Eucaristía en Isona en sufragio del jesuita misionero P. Albert Jou, hijo del Obispado de Urgell

Coincidiendo con la festividad de St. Jorge, el 23 de abril, el Arzobispo de Urgell presidió en la Parroquia de la Virgen Asunta de Isona (Conca Dellà) una Eucaristía en sufragio del que fue misionero jesuita largos años en la India, el P . Albert Jou, nacido en Bóixols, Diócesis de Urgell, y que había sido seminarista de Urgell antes de entrar en la Compañía de Jesús. Concelebraron con el Arzobispo, el Vicario General de la Diócesis, Mn. Josep Mª Mauri; el Rector de la Parroquia de Isona, Mn. José de Jesús Navas; el Arcipreste de Pallars Jussà y Rector de Tremp, Mn. Joan Antoni Mateo; Mn. Joan Peretó, el P. Joan Antoni Arasa, S.F. y un sacerdote jesuita compañero del P. Jou en Mumbai, India, el P. Josep Mª Feliu, s.j. y el Secretario General y Canciller Mn. David Codina
A su llegada a la parroquia el Sr. Arzobispo fue recibido por el Ilmo. Sr. Alcalde de Isona y Presidente del Consejo Comarcal del Pallars Jussà, Sr. Constantí Aranda y por los familiares del P. Albert Jou, así como numerosos fieles de Isona.
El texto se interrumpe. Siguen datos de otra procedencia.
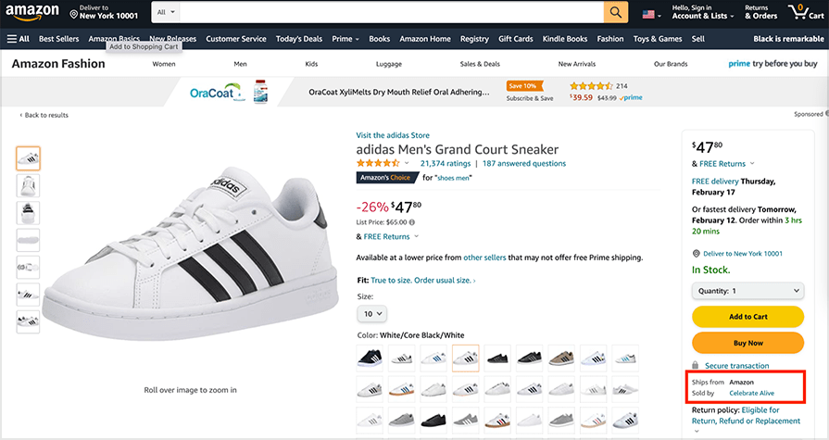Click the Amazon search text field

389,12
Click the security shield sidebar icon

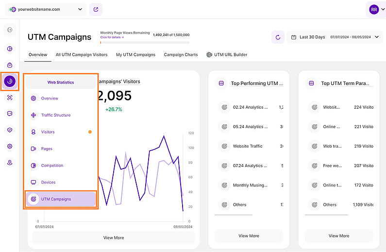point(10,130)
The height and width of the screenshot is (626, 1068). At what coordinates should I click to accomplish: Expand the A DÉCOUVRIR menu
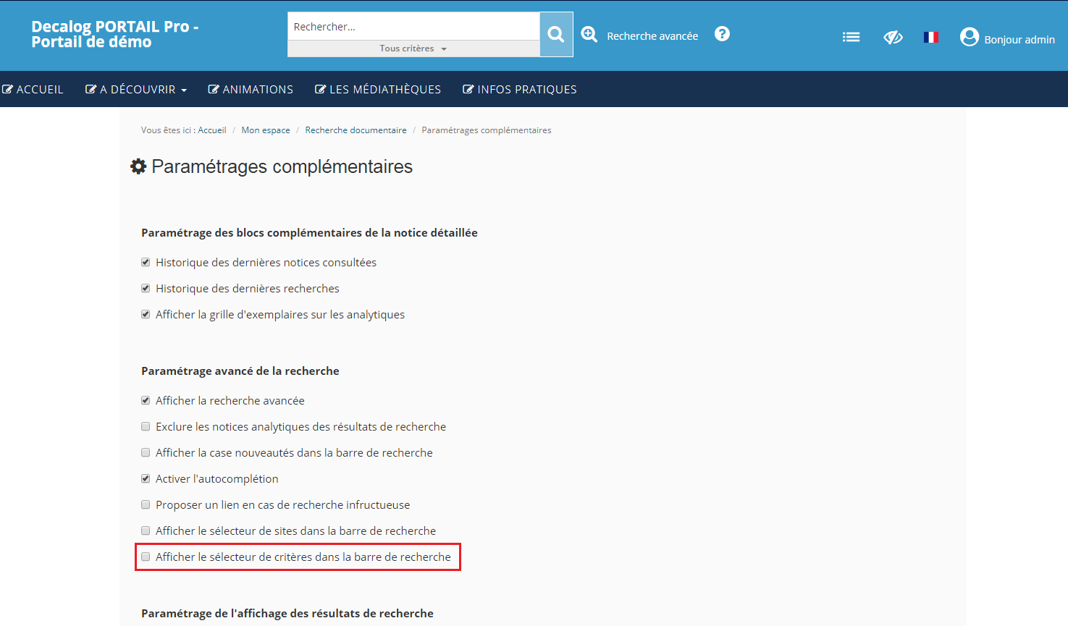[135, 88]
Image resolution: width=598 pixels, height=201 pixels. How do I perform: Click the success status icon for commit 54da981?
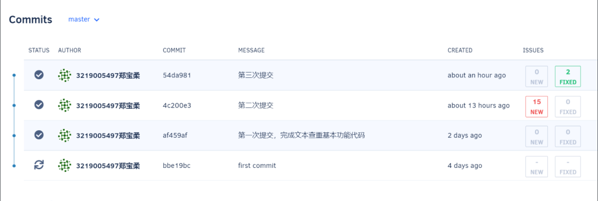pyautogui.click(x=39, y=75)
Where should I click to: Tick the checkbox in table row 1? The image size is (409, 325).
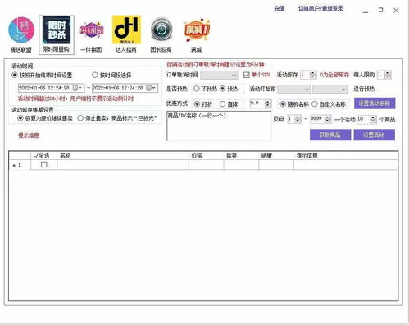pos(44,165)
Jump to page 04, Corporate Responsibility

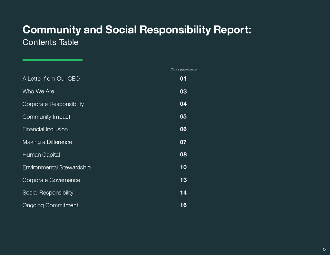183,104

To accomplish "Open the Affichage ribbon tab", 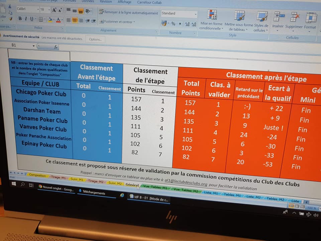I will [124, 2].
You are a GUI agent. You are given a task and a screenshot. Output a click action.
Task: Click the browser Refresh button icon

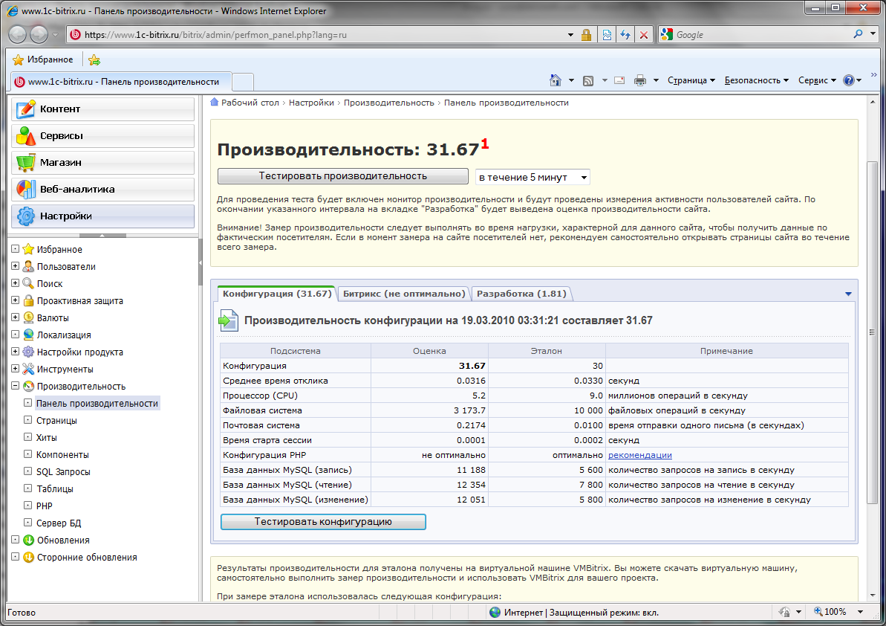pyautogui.click(x=625, y=35)
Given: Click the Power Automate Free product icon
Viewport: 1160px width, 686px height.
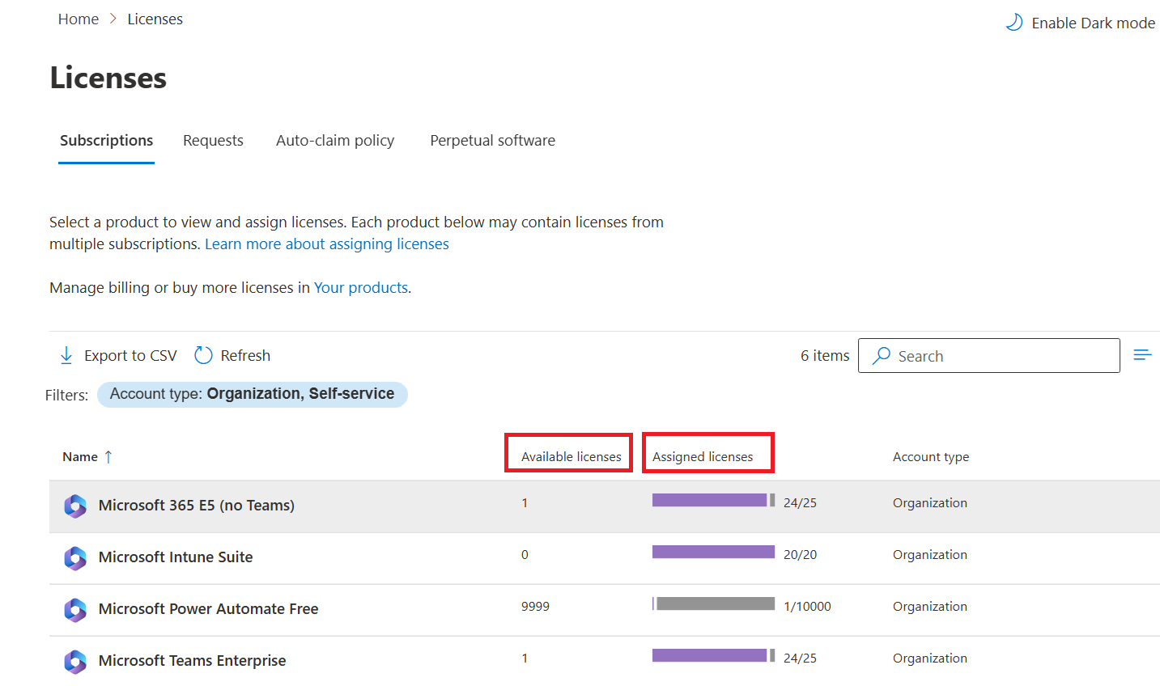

El Sr. Arzobispo mostró la estima que desde el Obispado de Urgell siempre se tuvo para con el P. Albert Jou, s.j. ya que, además de ser natural de Bóixols, siempre había mostrado un gran arraigo a su tierra y gran hermandad con los sacerdotes de de Urgell. La homilía fue predicada por el jesuita P. Josep María Feliu, que durante muchos años fue compañero del P. Jou en Mumbai, y que glosó la figura del P. Albert Jou como un hombre de una gran bondad y finura espiritual, al mismo tiempo que muy humilde y sencillo, así como un gran escritor que dejó varias obras, entre ellas, una vida didáctica de San Francisco Javier. Desde muy pequeño el P. Albert Jou había manifestado a la familia su deseo de ser misionero y dar lo mejor de su vida al servicio de los más pobres y necesitados. Y se realizó ya que toda la vida misionera estuvo en la India, amigo de todos y de todas las clases sociales, y murió en Mumbai hace unas semanas.
Al final de la Eucaristía unos familiares del P. Albert agradecieron a los presentes sus oraciones y muestras de aprecio hacia el P. Albert y recordaron cómo siempre había sido un hombre enamorado de su labor como misionero y al tiempo pendiente de la familia y la tierra que lo había visto nacer.